> [Given problem] Reproduce every text line of the material below verbatim, omitting the pictures.

> [Supplied data]
━━━━━━

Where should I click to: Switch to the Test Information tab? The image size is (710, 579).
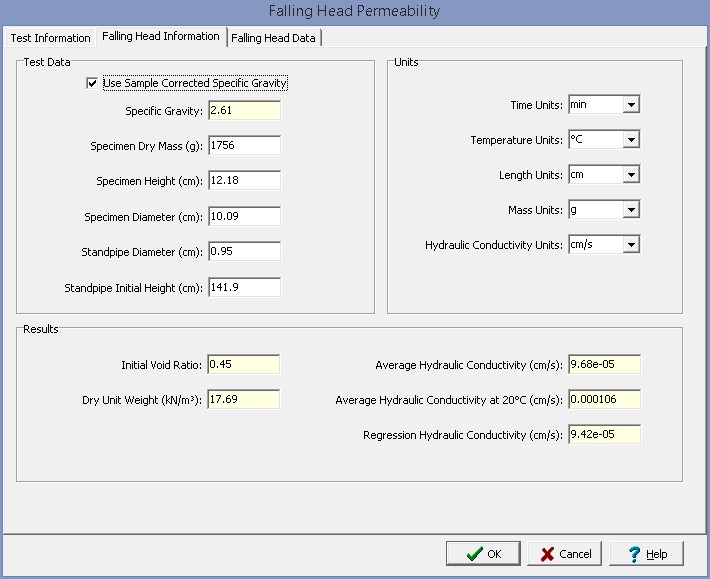(50, 38)
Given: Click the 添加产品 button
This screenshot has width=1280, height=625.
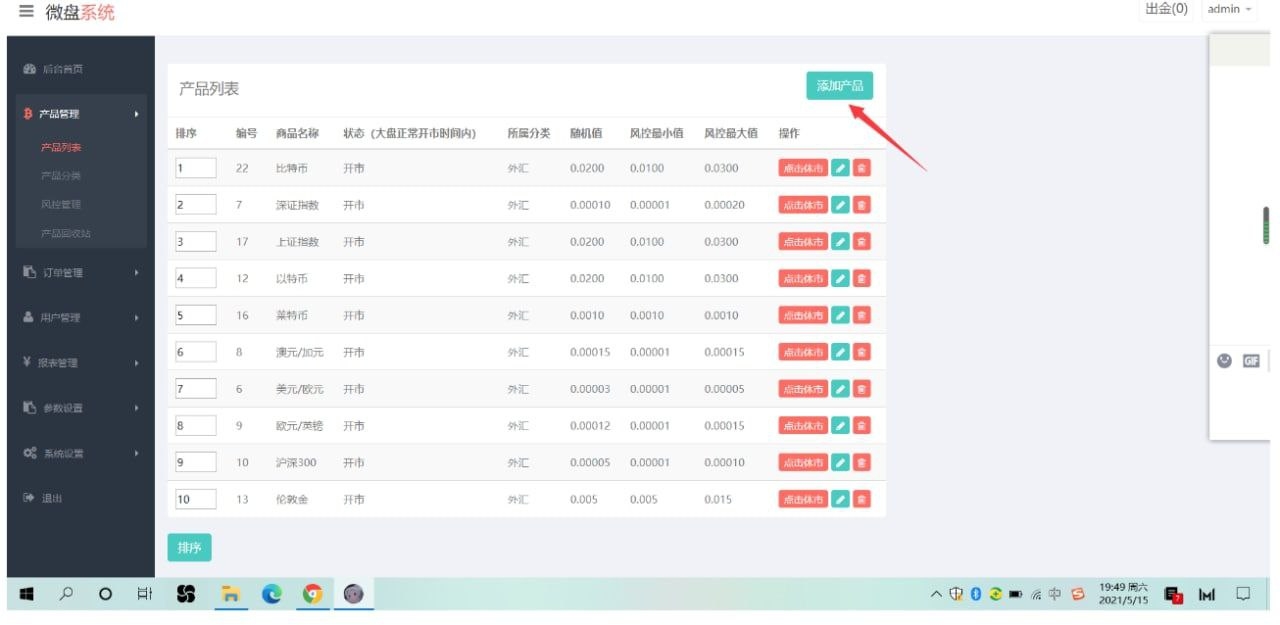Looking at the screenshot, I should 839,86.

━━━━━━

> [Response for this exercise]
Where should I click to: Switch to the Test Information tab? The image size is (710, 579).
(50, 38)
Given: Click the 添加产品 button
This screenshot has width=1280, height=625.
Looking at the screenshot, I should 839,86.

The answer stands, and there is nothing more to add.